(Dataset entries)
- Opening Delimiter -
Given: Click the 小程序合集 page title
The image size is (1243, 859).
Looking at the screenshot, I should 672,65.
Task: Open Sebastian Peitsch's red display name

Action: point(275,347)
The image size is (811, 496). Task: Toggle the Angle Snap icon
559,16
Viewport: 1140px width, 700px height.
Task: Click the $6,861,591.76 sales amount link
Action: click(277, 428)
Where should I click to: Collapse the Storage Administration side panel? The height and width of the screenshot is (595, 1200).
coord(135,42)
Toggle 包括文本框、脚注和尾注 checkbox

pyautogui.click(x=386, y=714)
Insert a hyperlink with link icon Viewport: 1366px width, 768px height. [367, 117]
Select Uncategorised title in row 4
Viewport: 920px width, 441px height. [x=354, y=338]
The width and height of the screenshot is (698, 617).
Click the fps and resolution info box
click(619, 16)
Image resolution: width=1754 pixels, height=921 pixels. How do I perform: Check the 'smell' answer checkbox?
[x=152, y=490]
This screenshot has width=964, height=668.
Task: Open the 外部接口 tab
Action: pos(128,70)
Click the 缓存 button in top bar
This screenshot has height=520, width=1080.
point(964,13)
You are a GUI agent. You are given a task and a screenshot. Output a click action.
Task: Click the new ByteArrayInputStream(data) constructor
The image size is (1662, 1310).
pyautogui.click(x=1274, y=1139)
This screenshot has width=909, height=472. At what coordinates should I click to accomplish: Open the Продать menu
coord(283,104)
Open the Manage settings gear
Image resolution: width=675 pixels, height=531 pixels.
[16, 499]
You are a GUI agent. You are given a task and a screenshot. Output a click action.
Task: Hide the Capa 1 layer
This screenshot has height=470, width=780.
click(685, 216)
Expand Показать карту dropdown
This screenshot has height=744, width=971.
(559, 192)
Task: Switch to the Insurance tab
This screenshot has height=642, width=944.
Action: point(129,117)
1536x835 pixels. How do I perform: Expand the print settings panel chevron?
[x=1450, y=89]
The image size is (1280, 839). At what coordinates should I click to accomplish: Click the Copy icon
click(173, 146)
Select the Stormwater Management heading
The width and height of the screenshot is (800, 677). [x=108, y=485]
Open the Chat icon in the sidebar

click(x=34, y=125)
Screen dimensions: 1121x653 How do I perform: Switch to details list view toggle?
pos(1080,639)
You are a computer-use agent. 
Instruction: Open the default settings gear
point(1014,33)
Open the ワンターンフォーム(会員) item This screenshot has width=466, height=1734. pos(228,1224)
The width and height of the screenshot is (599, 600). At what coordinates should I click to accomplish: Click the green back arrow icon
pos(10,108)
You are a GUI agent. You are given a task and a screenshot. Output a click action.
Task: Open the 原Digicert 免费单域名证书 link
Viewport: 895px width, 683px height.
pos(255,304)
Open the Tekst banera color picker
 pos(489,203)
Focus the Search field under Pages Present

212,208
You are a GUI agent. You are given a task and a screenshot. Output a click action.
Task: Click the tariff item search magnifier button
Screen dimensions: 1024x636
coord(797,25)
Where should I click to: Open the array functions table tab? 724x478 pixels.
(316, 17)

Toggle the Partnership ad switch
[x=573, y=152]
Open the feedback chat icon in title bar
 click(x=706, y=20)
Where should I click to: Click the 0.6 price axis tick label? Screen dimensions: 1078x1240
- Closing Delimiter -
#### DIRECTIONS:
An exact, complete copy of the records is the expected answer.

#### SOLUTION TO THIS PROBLEM:
Given: Click the 小程序合集 page title
The image size is (1243, 859).
Looking at the screenshot, I should 672,65.
Task: Open Sebastian Peitsch's red display name

Action: point(275,347)
The image size is (811, 496). Task: Toggle the Angle Snap icon
559,16
Viewport: 1140px width, 700px height.
Task: Click the $6,861,591.76 sales amount link
Action: click(277, 428)
Where should I click to: Collapse the Storage Administration side panel? The height and width of the screenshot is (595, 1200).
coord(135,42)
Toggle 包括文本框、脚注和尾注 checkbox

pyautogui.click(x=386, y=714)
Insert a hyperlink with link icon Viewport: 1366px width, 768px height. [367, 117]
Select Uncategorised title in row 4
Viewport: 920px width, 441px height. [x=354, y=338]
The width and height of the screenshot is (698, 617).
Click the fps and resolution info box
click(619, 16)
Image resolution: width=1754 pixels, height=921 pixels. How do I perform: Check the 'smell' answer checkbox?
[x=152, y=490]
This screenshot has width=964, height=668.
Task: Open the 外部接口 tab
Action: pos(128,70)
Click the 缓存 button in top bar
This screenshot has height=520, width=1080.
point(964,13)
You are a GUI agent. You are given a task and a screenshot. Output a click action.
Task: Click the new ByteArrayInputStream(data) constructor
The image size is (1662, 1310).
pyautogui.click(x=1274, y=1139)
This screenshot has width=909, height=472. At what coordinates should I click to accomplish: Open the Продать menu
coord(283,104)
Open the Manage settings gear
Image resolution: width=675 pixels, height=531 pixels.
[16, 499]
You are a GUI agent. You are given a task and a screenshot. Output a click action.
Task: Hide the Capa 1 layer
This screenshot has height=470, width=780.
click(685, 216)
Expand Показать карту dropdown
This screenshot has height=744, width=971.
(559, 192)
Task: Switch to the Insurance tab
This screenshot has height=642, width=944.
Action: point(129,117)
1536x835 pixels. How do I perform: Expand the print settings panel chevron?
[x=1450, y=89]
The image size is (1280, 839). At what coordinates should I click to accomplish: Click the Copy icon
click(173, 146)
Select the Stormwater Management heading
The width and height of the screenshot is (800, 677). [x=108, y=485]
Open the Chat icon in the sidebar

click(x=34, y=125)
Screen dimensions: 1121x653 How do I perform: Switch to details list view toggle?
pos(1080,639)
You are a computer-use agent. 
Instruction: Open the default settings gear
point(1014,33)
Open the ワンターンフォーム(会員) item This screenshot has width=466, height=1734. pos(228,1224)
The width and height of the screenshot is (599, 600). At what coordinates should I click to accomplish: Click the green back arrow icon
pos(10,108)
You are a GUI agent. You are given a task and a screenshot. Output a click action.
Task: Open the 原Digicert 免费单域名证书 link
Viewport: 895px width, 683px height.
pos(255,304)
Open the Tekst banera color picker
 pos(489,203)
Focus the Search field under Pages Present

212,208
You are a GUI agent. You are given a task and a screenshot. Output a click action.
Task: Click the tariff item search magnifier button
Screen dimensions: 1024x636
coord(797,25)
Where should I click to: Open the array functions table tab? 724x478 pixels.
(316, 17)

Toggle the Partnership ad switch
[x=573, y=152]
Open the feedback chat icon in title bar
 click(x=706, y=20)
Where should I click to: Click the 0.6 price axis tick label? Screen dimensions: 1078x1240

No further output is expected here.